Коля очнулся, и снова жахнул кулаком по стойке.
-Давай, Ростислав, выпьем что ли! Выпьем за нашу Родину! За нас обосравшую Родину!
Искры посыпались из глаз – сказал бы поэт. Но это были не искры. Мужчины просто переглянулись, недовольные последними словами, и, громко чокнувшись, выпили. Кто-то разбил в запале рюмку, и Витя заговорил, перекрикивая возню уборки:
-Что ж, теперь я? Что я скажу вам, господа?! – театрально говорил он. – Всё мы много раз видели грозу. Вроде и страшно, но тело подбирается сразу, душа порхает, работаешь как вол, забывая, сколько не спал, и глаза горят, и пятки сверкают, и всё блестит! Море ночью освещено, как концертный зал, без следа огней маяков и вообще признаков жизни на земле. Грохот такой, что уши затыкают ватными палочками, а поливает так, что даже при качке и на кренах, а в воде по щиколотку. И компаса не видно из-за воды, поливает так, что циферблат сливается в один светящийся круг. – Витя выдохнул. – Впрочем, кто из вас этого не видел, господа? Только тот, кто не бывал западнее Сескара.
Пока он говорил, друзья молчали, язвительно качая головами, но теперь хохот наполнил крошечный кабачок.
-Заговорил языком Джека Лондона? – сквозь смех спросил Сергей Сергеич.
-Угу, – нахмурился Витя. Он, поскучнев, выпил пива, и вдруг очнулся – Ох, а я тут с такой девочкой познакомился…
Тут уж вся компания замахала руками.
-Молчи, молчи! Ни к чему хорошему эти твои рассказы не приводят! – издевались товарищи, пока флегматичный великан Пиганов не сказал задумчиво и грустно:
-А я к жене хочу. Моя жена – самое впечатляющее зрелище и есть. Да нет, я не ханжа, бабы тут есть. И завалить не проблема. На любой вкус и цвет, – басил он, делая вид, что не видит усмехающейся женщины – Но я к жене хочу. Она у матери в деревне.
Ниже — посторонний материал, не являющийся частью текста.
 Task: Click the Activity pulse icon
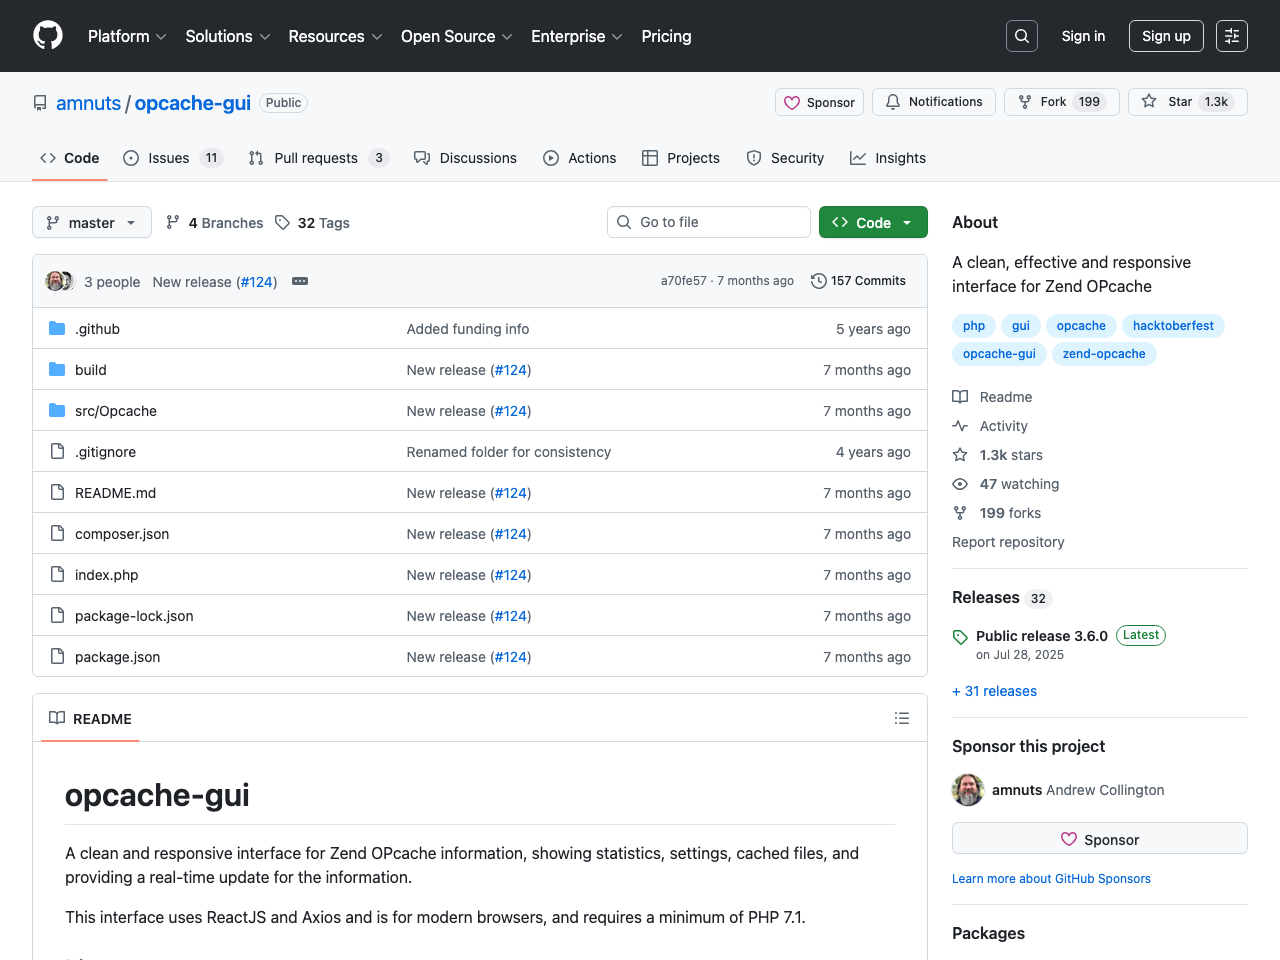pos(959,425)
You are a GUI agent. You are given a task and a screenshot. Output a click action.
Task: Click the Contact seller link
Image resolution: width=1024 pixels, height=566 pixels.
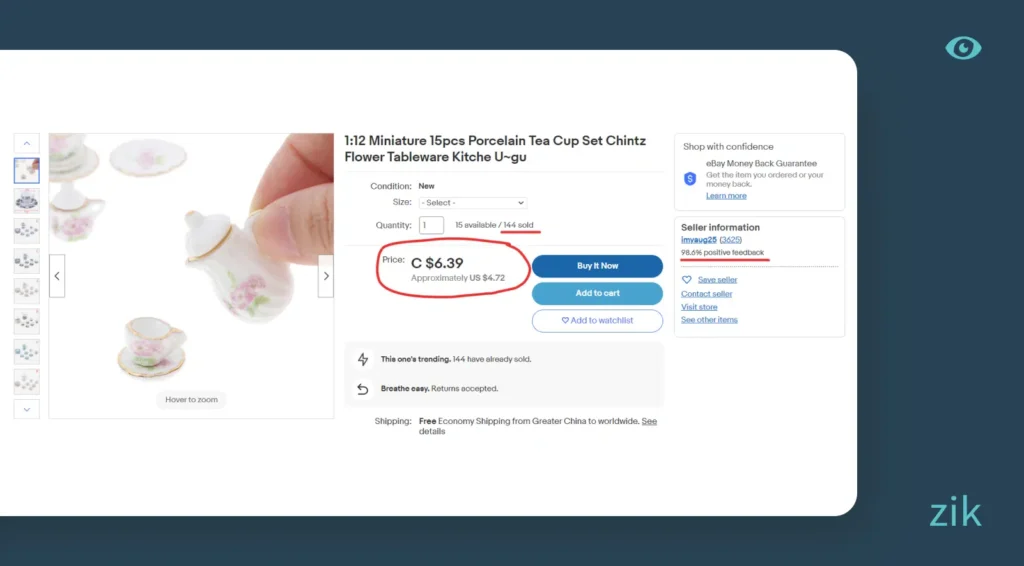[x=706, y=294]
Я к ним приезжаю, она из дверей выходит и мелкую на руках держит. И старшой рядом, сам за юбку держится.
У Пиганова был сынишка трёх лет, и грудная ещё дочь.
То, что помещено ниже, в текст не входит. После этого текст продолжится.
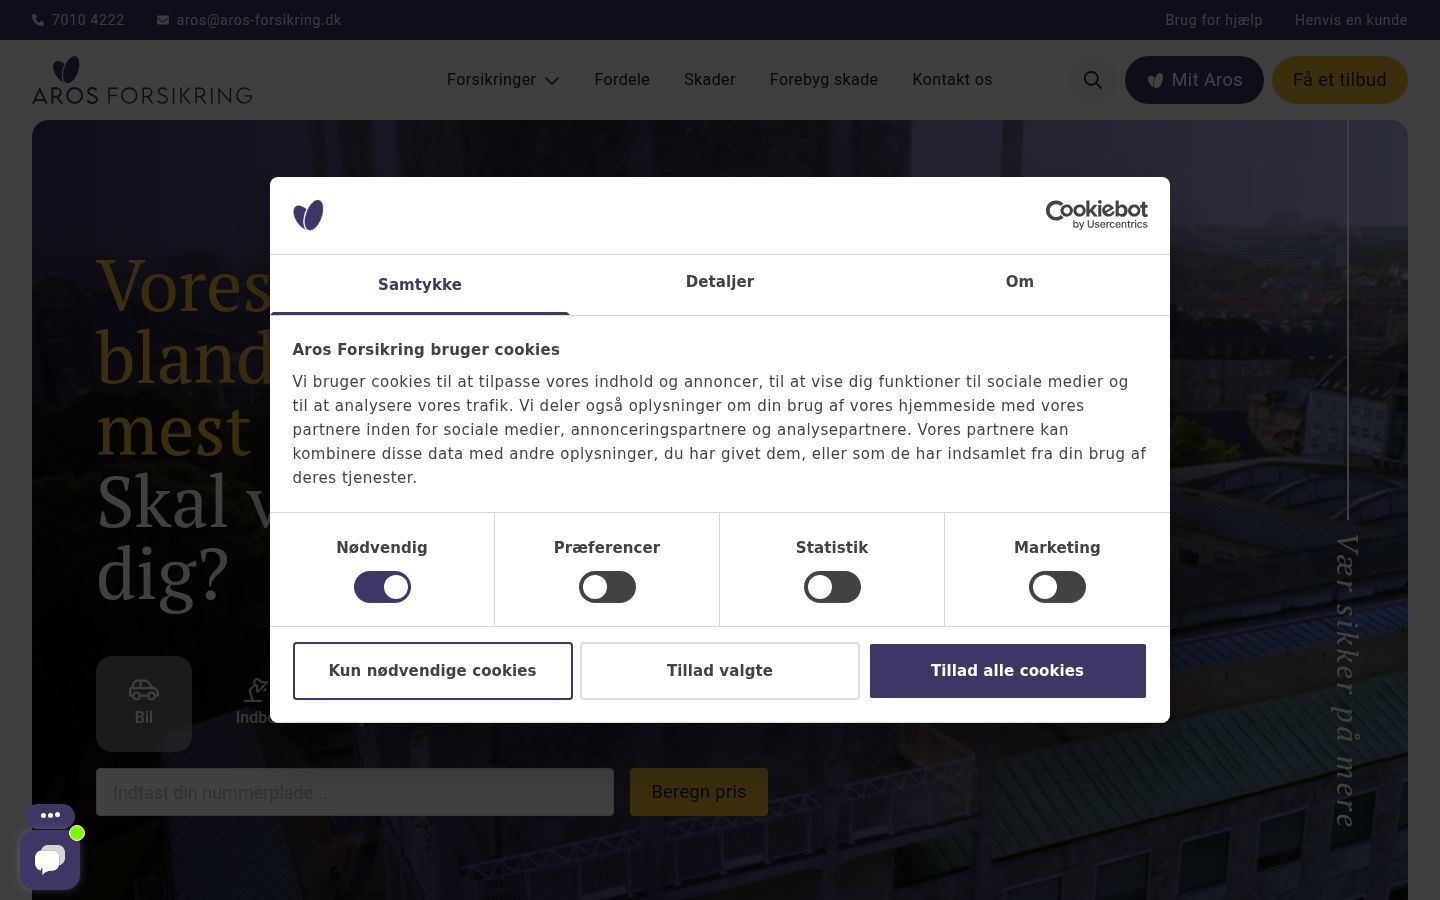
Task: Expand the Forsikringer dropdown menu
Action: (x=503, y=80)
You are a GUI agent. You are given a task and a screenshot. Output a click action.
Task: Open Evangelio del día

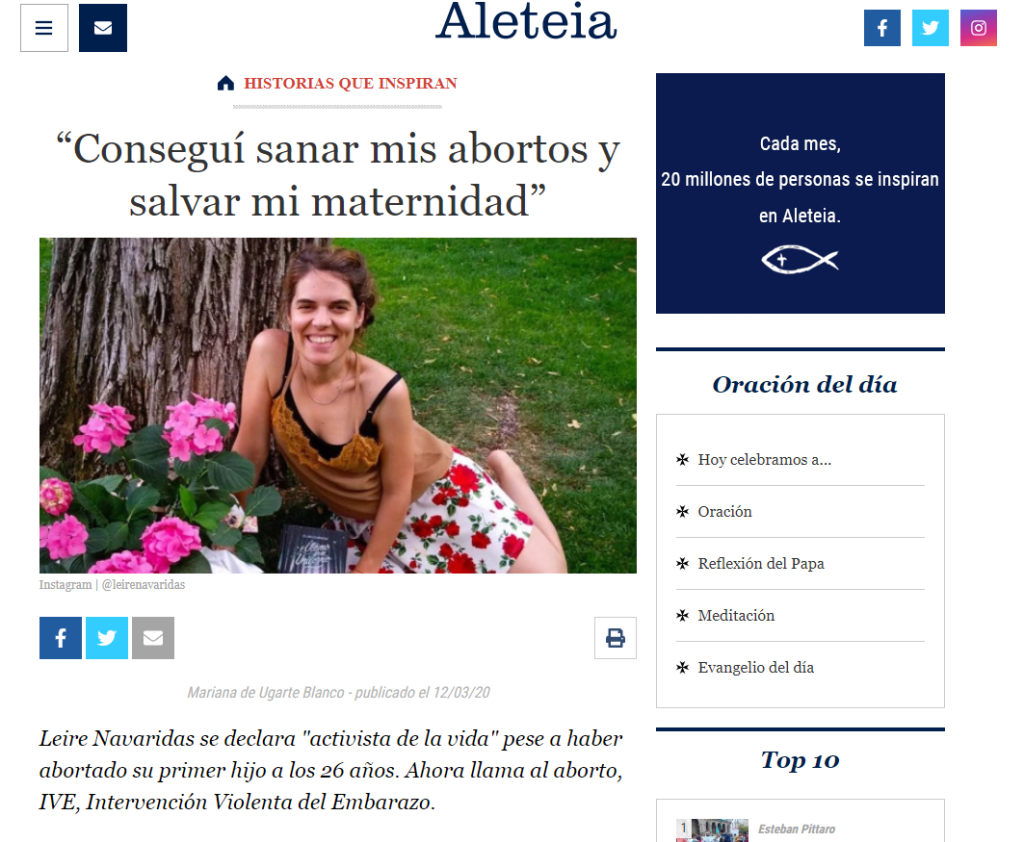(756, 668)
-И это самое впечатляющее зрелище, ребятки. Ну ты, Вить, не поймёшь. Нет, поймёшь когда-нибудь. Я надеюсь.
Друзья уважительно закивали, и выпили за здоровье жены и детишек. Разговор понемногу совсем перешёл на пол, именуемый прекрасным. Капитан с пеной у рта доказывал упорно твердившему одно лишь тягучее «не-е-ет» старпому Коле, насколько приятнее общение с женщиной в теле, в сравнении с женщиной хрупкой. Маленький, казавшийся щуплым капитан, всегда был истинным ценителем идеалов фламандской школы. Пиганов и Сергей спорили о преимуществах брака официального и гражданского, Дед рассказывал барной стойке о своей жене, а Витя молча подмигивал каким-то своим мыслям.
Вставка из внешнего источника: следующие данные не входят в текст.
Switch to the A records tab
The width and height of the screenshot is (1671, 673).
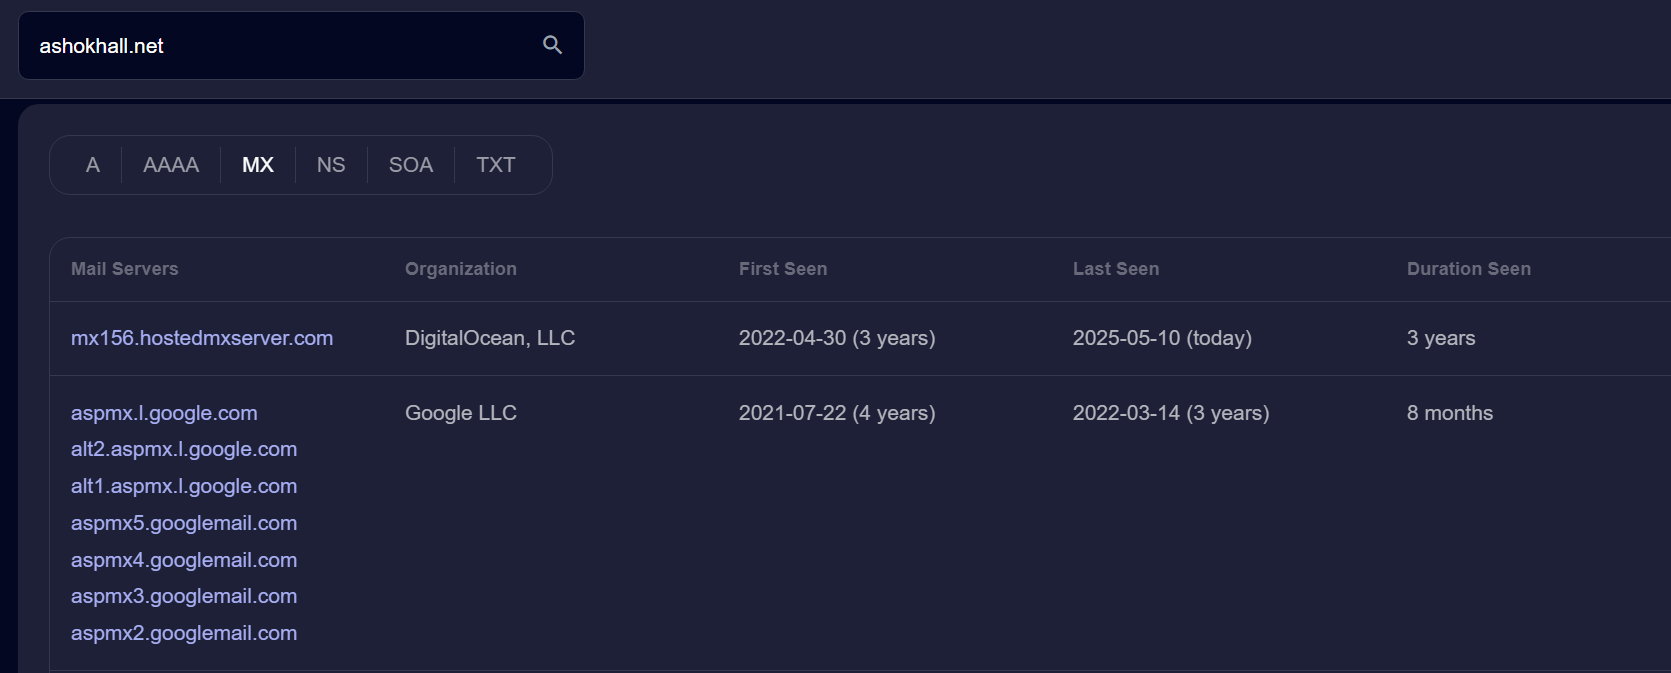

-А знаете, что самое впечатляющее я видела в жизни? – прозвучало у них за спиной. Мужчины обернулись как по команде. Шикарная женщина с лицом Кармен и коленками питерской проститутки стояла с сигаретой в руках, разглядывая их, с усмешкой в сильных жёстких глазах. – Шестеро мужчин, которые, присосавшись к бутылке, размазывают по штанам слюни о старых приключениях, и болтают о женщинах. Заметьте, только болтают! Это самое впечатляющее!
Женщина сверкнула глазами, подошла к Коле и провела рукой по его красной шее. Презрительно усмехнулась и вышла вон. Мужчины сжались и притихли, и капитан спросил после недолгой паузы:
-Вить, кто эта Марго?
Коля подошёл к парню вплотную и навис над ним хмельным утёсом. Витя задумчиво уставился в окно, и поскрёб пальцами небритую щёку.
-Это женщина, господа, которая только что нас с вами посрамила. - Коля поджал губы и выскочил вон, громко хлопнув дверью. Витя посмотрел на его кожаную куртку, и медленно улыбнулся. – Кажется, он не вернётся за этой штукой.